创建的项目：33539 features across 22609 samples within 1 assay
Task.4 质控

Seurat_Day0[["percent.mt"]] <- PercentageFeatureSet(Seurat_Day0, pattern = "^MT-")
# 这个命令是计算基因含量，这里MT是线粒体的意思（我认为可理解为每个细胞）
VlnPlot(Seurat_Day0, features = c("nFeature_RNA", "nCount_RNA", "percent.mt"), ncol = 3)
# 可视化一下

（这张图我也只理解一点）
网友有说是根据第三个图片，线粒体基因含量占比25%以下的细胞才保留，这里先空着
接下来可视化RNA-基因含量，RNA-feature

plot1 <- FeatureScatter(Seurat_Day0, feature1 = "nCount_RNA", feature2 = "percent.mt")
plot2 <- FeatureScatter(Seurat_Day0, feature1 = "nCount_RNA", feature2 = "nFeature_RNA")
plot1 + plot2
# 这个可视化感觉要更好看一些

上面两个可视化是为了根据内容确定筛选的细胞数目和基因数目。下面代码才是最重要的质控代码

#过滤具有超过 8000 或少于 200 个独特特征的细胞，过滤>25%的线粒体（线粒体不清楚为何过滤）
Seurat_Day0_fit <- subset(Seurat_Day0, subset = nFeature_RNA > 200 & nFeature_RNA < 8000 & percent.mt < 25)

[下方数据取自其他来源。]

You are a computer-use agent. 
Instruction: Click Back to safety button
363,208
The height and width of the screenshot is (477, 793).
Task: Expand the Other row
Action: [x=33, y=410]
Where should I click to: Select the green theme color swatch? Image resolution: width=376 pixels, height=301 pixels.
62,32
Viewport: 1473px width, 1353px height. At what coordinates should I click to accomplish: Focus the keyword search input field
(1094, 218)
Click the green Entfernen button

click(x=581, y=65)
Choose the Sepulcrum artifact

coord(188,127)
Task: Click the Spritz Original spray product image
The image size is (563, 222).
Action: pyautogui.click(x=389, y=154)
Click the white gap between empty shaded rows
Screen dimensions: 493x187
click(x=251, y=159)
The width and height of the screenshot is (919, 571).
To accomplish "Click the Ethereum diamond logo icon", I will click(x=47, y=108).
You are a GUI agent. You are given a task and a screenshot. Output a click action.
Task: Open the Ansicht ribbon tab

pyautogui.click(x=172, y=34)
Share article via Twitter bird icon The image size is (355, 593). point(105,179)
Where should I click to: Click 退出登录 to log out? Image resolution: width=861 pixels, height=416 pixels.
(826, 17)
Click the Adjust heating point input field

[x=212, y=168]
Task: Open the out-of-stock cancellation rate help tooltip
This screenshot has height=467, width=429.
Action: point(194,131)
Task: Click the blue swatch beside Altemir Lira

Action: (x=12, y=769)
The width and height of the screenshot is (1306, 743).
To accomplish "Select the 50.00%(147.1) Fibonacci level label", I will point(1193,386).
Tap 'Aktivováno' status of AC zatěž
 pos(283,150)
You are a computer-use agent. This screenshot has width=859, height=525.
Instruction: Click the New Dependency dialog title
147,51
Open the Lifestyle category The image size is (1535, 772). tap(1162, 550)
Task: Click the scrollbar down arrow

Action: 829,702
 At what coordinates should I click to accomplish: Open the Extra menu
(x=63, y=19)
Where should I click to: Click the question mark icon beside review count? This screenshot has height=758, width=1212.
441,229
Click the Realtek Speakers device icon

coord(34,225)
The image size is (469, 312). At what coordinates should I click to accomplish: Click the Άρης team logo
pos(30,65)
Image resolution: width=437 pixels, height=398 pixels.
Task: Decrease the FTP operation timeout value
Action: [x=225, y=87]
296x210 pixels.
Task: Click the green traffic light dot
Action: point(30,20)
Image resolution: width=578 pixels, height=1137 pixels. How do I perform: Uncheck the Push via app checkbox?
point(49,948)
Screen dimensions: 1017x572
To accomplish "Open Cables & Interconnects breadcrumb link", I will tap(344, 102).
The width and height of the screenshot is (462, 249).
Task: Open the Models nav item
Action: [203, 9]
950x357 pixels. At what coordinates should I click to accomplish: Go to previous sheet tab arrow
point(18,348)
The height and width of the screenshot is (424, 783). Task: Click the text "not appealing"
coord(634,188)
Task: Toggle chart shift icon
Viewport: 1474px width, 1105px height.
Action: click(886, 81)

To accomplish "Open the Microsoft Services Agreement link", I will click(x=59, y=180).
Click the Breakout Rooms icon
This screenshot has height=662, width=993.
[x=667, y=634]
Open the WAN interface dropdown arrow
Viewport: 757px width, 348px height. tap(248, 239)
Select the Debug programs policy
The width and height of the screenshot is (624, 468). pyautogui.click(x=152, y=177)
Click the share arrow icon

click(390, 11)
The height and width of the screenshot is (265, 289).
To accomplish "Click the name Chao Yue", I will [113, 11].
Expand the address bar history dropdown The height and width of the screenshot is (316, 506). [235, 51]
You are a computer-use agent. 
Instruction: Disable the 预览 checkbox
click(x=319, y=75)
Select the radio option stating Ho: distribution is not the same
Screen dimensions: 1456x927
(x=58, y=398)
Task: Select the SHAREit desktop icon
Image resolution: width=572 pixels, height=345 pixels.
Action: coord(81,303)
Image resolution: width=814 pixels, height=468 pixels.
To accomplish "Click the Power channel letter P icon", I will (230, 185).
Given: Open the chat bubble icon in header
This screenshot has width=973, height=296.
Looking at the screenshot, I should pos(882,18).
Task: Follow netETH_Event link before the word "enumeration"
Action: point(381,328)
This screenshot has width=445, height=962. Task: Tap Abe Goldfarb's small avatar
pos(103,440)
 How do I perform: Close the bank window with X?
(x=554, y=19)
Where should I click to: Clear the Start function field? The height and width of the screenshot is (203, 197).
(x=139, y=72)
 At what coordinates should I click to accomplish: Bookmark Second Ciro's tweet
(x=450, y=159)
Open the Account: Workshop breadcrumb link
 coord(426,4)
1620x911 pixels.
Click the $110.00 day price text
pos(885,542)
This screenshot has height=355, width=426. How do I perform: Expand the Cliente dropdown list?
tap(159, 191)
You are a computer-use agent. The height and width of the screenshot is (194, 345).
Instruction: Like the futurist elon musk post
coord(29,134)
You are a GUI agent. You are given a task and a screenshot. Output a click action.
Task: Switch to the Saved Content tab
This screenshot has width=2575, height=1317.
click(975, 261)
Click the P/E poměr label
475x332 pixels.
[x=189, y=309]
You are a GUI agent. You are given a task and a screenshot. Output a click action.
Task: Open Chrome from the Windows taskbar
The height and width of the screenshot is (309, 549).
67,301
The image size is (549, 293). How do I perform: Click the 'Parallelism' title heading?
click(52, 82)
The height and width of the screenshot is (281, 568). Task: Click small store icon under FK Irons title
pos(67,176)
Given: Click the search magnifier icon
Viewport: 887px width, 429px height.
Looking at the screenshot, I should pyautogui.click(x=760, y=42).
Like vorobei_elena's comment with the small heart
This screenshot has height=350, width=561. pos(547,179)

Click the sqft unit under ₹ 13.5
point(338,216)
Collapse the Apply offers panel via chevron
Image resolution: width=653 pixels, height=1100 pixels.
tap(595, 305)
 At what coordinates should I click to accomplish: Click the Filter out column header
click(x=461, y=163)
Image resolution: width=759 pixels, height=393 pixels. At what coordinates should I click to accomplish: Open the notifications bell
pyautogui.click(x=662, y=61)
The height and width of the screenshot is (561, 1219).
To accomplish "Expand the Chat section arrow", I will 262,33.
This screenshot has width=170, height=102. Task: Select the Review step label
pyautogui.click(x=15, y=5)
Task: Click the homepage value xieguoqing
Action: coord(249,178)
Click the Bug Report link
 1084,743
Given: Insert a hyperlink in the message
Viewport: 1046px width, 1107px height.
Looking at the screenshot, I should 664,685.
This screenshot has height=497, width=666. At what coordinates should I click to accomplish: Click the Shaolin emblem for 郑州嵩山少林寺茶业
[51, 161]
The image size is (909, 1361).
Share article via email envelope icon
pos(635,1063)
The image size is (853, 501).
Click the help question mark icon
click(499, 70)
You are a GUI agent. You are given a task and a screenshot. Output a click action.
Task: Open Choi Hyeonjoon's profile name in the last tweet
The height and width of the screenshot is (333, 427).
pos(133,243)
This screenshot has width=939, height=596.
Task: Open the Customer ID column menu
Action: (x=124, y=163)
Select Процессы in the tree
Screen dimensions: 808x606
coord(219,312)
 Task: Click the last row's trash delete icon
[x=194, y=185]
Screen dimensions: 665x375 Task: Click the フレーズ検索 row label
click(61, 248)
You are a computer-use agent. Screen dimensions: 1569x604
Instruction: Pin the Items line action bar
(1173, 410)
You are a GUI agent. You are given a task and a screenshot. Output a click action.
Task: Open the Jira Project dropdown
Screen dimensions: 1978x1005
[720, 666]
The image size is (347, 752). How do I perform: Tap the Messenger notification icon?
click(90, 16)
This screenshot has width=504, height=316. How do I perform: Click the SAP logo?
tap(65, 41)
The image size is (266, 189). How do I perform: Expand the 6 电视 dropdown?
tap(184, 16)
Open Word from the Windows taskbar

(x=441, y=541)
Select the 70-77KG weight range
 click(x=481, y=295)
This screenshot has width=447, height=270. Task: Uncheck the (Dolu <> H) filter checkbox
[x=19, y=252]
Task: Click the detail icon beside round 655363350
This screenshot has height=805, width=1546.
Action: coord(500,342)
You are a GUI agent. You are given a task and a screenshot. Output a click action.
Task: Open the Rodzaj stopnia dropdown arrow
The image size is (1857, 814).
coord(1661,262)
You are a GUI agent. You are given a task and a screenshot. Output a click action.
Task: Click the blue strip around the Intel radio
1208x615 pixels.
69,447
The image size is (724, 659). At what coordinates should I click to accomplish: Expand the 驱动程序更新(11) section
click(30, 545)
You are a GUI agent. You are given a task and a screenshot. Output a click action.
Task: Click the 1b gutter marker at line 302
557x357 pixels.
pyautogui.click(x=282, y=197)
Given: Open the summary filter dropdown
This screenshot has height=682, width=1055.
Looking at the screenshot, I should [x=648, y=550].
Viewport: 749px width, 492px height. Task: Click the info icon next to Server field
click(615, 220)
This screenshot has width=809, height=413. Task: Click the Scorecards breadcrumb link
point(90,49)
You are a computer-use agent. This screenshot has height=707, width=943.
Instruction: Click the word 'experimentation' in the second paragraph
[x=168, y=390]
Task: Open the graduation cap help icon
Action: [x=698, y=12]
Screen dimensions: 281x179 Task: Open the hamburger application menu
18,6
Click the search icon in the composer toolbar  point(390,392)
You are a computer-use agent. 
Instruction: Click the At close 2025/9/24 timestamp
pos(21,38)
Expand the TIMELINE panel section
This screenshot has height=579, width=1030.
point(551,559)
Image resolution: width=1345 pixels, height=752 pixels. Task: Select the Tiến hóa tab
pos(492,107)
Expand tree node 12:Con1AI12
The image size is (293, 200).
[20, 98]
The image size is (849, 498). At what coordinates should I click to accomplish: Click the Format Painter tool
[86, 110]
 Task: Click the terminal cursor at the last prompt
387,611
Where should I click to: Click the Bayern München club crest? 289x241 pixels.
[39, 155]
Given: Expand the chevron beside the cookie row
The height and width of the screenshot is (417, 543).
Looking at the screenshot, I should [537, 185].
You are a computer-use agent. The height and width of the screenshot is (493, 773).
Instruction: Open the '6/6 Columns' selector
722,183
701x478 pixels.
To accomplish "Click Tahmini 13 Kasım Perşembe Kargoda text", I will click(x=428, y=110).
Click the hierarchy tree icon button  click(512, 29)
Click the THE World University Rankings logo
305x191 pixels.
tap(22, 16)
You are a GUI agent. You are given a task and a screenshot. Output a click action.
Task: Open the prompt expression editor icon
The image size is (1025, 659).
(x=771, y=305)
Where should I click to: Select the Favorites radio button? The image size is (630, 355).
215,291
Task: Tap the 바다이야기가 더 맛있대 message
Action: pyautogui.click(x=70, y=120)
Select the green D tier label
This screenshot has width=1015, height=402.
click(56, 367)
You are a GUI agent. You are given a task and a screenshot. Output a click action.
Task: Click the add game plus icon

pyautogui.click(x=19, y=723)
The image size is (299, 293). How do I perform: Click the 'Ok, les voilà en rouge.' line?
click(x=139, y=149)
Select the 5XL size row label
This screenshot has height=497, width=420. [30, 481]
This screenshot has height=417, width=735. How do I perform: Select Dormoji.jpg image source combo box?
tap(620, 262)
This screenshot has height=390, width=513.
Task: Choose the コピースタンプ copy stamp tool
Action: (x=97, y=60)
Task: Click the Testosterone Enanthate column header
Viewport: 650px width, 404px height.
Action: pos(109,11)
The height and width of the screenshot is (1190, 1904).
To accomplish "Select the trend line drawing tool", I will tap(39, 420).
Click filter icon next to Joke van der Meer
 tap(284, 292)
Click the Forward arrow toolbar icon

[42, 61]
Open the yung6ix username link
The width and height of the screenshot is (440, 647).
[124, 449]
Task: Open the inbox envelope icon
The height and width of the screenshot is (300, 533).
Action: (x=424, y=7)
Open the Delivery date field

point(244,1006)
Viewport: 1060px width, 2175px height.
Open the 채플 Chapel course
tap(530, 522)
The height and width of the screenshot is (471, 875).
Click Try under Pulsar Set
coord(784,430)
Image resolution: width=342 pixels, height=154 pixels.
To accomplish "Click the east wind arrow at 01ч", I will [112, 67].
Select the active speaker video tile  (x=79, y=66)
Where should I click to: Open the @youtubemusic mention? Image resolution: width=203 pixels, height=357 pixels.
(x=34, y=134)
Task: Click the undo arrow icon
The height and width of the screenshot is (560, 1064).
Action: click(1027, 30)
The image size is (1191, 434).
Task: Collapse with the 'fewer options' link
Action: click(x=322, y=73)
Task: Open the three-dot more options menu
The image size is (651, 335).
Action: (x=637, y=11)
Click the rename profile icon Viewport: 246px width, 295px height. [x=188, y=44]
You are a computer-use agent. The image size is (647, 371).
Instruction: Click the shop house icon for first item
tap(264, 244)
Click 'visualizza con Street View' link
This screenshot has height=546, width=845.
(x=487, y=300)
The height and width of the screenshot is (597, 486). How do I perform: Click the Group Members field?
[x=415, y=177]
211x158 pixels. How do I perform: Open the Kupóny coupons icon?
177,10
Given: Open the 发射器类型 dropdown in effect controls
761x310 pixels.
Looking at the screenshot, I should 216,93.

质控后的项目：33539 features across 22433 samples within 1 assay （删除了部分低表达的细胞）

Task.5 标准化
对每个细胞的表达量进行归一化（常用“LogNormalize”），将其乘以比例因子（默认为 10,000），并对结果进行对数转换（这个是必须的）

Seurat_Day0_fit_norm <- NormalizeData(Seurat_Day0_fit , normalization.method = "LogNormalize", scale.factor = 10000)
#这些参数都是默认值，可以不写

至此，数据预处理结束，接下来是降维、聚类等分析。